Quoted text –
=======
Appeal from the Order of the Pennsylvania Human Relations Commission in case of Dolores Barracano Schmidt, Complainant, v. Slippery Rock State College and Albert A. Watrel, President, No. E-4703P.


Edward A. Miller, Assistant Attorney General, for appellants.

Mark A. Senick, Assistant General Counsel, for appellee.

Judges Crumlish, Jr., Kramer, Wilkinson, Jr., Mencer, Rogers and Blatt. President Judge Bowman did not participate. Opinion by Judge Wilkinson.

Author: Wilkinson

[ 11 Pa. Commw. Page 502]

This is an appeal from an order of the Pennsylvania Human Relations Commission directing appellants to offer Dolores Barracano Schmidt, complainant, a contract of employment as a full-time assistant professor as of the 1971-1972 academic year; permit complainant to fulfill any contractual obligations she might have at another institution before she returns; pay her full salary beginning with the 1971-1972 academic year, less any salary paid by appellants or others during that period; pay interest on the sum determined to be due beginning 30 days from the date of the order; and to cease and desist from discriminating in hire, tenure, promotions, and any other incidents of employment in any manner whatsoever against any persons.

The Commission based its order on a determination that appellants committed an unlawful discriminatory practice in violation of Section 5(a) of the Pennsylvania Human Relations Act, Act of October 27, 1955, P.L. 744, as amended, 43 P.S. § 955(a), in that they failed to hire complainant at the rank of full-time assistant professor for the 1971-1972 academic year, and failed to renew her contract for the 1972-1973 academic year because of her sex.

Appellants base their appeal on two grounds: first, the record does not contain substantial evidence to support the Commission's decision; and, second, the Commission exceeded its authority. We must sustain appellants' first ground and reverse the Commission.
=======
Request 1 – Rewrite the records from the line containing "Task: Open the Engagement sub-tab" down to the end of the records, swapping "breadcrumb" for "navigation" and leaving everything else unchanged.
The text and the records have nothing to do with each other.
=======
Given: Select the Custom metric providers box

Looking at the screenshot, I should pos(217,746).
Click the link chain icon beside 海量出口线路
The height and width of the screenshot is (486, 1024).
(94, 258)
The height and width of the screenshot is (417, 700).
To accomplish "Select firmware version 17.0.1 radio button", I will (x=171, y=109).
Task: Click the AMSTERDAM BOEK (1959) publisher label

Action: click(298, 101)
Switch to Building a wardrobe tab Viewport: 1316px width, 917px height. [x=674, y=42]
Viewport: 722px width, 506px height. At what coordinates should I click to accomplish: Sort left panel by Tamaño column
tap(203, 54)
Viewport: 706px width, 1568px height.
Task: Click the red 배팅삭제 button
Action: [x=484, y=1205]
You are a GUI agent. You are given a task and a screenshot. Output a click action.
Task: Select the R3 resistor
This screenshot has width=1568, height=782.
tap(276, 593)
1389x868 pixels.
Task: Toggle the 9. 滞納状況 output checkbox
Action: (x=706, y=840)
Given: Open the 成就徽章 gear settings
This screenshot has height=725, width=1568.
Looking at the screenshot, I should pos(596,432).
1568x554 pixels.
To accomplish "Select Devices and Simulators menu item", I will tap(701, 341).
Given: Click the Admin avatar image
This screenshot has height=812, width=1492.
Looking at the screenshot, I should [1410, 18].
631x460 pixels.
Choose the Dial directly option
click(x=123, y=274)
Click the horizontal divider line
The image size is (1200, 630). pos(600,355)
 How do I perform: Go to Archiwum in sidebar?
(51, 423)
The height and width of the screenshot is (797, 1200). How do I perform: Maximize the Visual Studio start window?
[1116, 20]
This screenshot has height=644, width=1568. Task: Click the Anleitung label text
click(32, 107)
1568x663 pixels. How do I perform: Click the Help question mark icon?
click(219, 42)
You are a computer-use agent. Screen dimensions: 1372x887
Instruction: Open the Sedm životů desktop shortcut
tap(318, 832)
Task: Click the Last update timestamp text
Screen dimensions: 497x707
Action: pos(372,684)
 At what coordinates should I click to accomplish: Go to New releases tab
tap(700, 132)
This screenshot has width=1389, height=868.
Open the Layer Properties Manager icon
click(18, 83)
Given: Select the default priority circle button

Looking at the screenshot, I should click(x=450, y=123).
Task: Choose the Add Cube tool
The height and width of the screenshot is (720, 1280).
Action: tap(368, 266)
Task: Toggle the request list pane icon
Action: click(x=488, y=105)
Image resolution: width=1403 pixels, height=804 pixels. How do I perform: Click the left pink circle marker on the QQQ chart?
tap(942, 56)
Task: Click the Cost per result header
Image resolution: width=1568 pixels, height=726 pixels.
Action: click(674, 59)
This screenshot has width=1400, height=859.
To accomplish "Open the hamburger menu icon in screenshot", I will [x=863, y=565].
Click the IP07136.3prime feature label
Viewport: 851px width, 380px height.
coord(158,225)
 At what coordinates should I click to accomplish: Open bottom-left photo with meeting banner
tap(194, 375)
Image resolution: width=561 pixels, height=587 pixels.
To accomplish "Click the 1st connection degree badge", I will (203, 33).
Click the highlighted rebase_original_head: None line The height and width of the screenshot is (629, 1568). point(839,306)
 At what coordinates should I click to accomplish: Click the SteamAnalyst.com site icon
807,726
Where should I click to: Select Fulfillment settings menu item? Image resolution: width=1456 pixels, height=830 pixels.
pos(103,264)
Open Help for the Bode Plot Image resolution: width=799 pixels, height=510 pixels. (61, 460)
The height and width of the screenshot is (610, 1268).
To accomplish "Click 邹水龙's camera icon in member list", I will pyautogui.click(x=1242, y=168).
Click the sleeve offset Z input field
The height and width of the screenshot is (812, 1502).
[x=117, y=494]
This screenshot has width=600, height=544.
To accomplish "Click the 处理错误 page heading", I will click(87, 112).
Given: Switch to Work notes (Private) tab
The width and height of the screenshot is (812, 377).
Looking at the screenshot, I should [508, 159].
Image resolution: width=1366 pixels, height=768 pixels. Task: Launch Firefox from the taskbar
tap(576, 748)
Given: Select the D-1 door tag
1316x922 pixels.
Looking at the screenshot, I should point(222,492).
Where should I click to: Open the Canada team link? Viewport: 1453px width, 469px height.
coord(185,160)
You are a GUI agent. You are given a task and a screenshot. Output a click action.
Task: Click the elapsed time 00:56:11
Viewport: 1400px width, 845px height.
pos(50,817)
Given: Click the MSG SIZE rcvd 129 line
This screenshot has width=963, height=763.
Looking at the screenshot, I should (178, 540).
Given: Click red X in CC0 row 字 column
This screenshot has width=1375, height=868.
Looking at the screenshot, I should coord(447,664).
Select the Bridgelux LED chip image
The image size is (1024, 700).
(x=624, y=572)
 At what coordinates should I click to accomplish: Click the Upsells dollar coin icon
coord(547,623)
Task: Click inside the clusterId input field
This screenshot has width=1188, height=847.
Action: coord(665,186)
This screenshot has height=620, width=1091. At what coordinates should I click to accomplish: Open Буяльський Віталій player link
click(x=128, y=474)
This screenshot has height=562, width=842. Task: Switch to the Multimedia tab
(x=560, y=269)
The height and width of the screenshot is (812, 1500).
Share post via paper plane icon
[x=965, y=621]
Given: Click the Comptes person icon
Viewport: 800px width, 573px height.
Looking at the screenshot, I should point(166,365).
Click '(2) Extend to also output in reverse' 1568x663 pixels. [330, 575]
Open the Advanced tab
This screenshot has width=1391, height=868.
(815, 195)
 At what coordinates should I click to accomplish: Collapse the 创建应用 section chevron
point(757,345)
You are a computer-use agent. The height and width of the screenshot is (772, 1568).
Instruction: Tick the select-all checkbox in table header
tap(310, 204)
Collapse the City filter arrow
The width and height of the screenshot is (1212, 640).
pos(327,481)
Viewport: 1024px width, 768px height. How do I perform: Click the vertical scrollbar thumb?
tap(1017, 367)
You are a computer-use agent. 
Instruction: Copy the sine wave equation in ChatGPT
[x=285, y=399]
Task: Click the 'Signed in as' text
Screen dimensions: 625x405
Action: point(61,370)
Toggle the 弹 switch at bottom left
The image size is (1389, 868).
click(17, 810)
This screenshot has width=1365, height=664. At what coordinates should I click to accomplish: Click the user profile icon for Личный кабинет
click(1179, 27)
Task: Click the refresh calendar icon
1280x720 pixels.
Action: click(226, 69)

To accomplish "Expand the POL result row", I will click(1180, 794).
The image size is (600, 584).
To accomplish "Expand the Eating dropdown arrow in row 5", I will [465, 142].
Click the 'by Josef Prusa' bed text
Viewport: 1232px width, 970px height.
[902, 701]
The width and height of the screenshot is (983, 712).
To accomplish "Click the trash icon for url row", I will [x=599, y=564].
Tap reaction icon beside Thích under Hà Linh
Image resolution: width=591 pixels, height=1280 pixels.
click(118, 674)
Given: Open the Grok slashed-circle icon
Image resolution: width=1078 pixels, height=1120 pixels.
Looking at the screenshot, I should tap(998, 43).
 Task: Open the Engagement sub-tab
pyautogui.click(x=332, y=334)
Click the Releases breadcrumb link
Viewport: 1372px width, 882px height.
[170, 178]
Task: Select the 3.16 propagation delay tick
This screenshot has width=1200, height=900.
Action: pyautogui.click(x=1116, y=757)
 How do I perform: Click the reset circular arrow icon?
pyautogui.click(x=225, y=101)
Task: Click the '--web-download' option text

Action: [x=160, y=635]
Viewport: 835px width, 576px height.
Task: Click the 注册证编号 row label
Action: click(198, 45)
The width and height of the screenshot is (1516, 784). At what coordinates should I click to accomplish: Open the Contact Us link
=======
Request 2 – Carry on the court opinion on the Slippery Rock State College appeal from where it stops.

Output 1 –
 Task: Open the Engagement sub-tab
pyautogui.click(x=332, y=334)
Click the Releases navigation link
Viewport: 1372px width, 882px height.
[170, 178]
Task: Select the 3.16 propagation delay tick
This screenshot has width=1200, height=900.
Action: pyautogui.click(x=1116, y=757)
 How do I perform: Click the reset circular arrow icon?
pyautogui.click(x=225, y=101)
Task: Click the '--web-download' option text

Action: [x=160, y=635]
Viewport: 835px width, 576px height.
Task: Click the 注册证编号 row label
Action: click(198, 45)
The width and height of the screenshot is (1516, 784). At what coordinates should I click to accomplish: Open the Contact Us link

Output 2 –
Complainant was hired in the English Department at Slippery Rock State College in 1968 as a part-time

[ 11 Pa. Commw. Page 503]

    faculty member. At that time, and indeed since 1960, complainant had fulfilled all the requirements for her doctorate in English except writing*fn1 and defending her dissertation. This is the critical "hard fact" in the record. It is clear from the entire record -- claimant's testimony, Dean Schmittlein's testimony, and the exhihibts -- that before the complainant could reasonably expect to obtain permanent full-time status in the English Department of Slippery Rock State College, she should complete the requirements of her doctorate. Indeed, to quote from Commission's Exhibit "A," a letter from Dean Schmittlein, dated September 10, 1971: " I would, however, suggest that before you request full-time employment, you very carefully consider the work necessary for the successful completion of your terminal degree. I believe the work on Dreiser deserves to be completed. If you aspire to be a full-time faculty member, particularly with equal opportunity and recognition, you will wish to compete on an equal basis and this necessitates the successful completion of your degree." (Emphasis supplied.) To quote from Commission's Exhibit "B," a letter from the Vice-President for Academic Affairs, dated November 1, 1971: "Your last application for employment leads me to believe that the completion of your Ph.D degree was imminent. Since we were led to believe at the time of your employment that you would be completing your degree, it would seem reasonable that you should complete this degree in the immediate future. In the meantime, I cannot guarantee your continued employment, let alone full-time employment under the current conditions of austerity, coupled with the availability of many competent people with terminal degrees in your area." Again from Commission's

[ 11 Pa. Commw. Page 504]

Exhibit "C," a letter from the Chairman of the Department of English, dated January 20, 1972: "Any persons we will consider hiring for full-time positions will be ones who already hold the doctorate degree. As to your request concerning full-time employment in the department, all conversations I have had with the administration on this matter lead me to believe that this would not be possible so long as you have not completed work on your terminal degree." Thus, as indicated from the Commission's Exhibits, as well as from the Dean's testimony, it is clear to us that the English Department was led to believe that complainant would complete her doctorate requirements promptly before she would obtain full-time status.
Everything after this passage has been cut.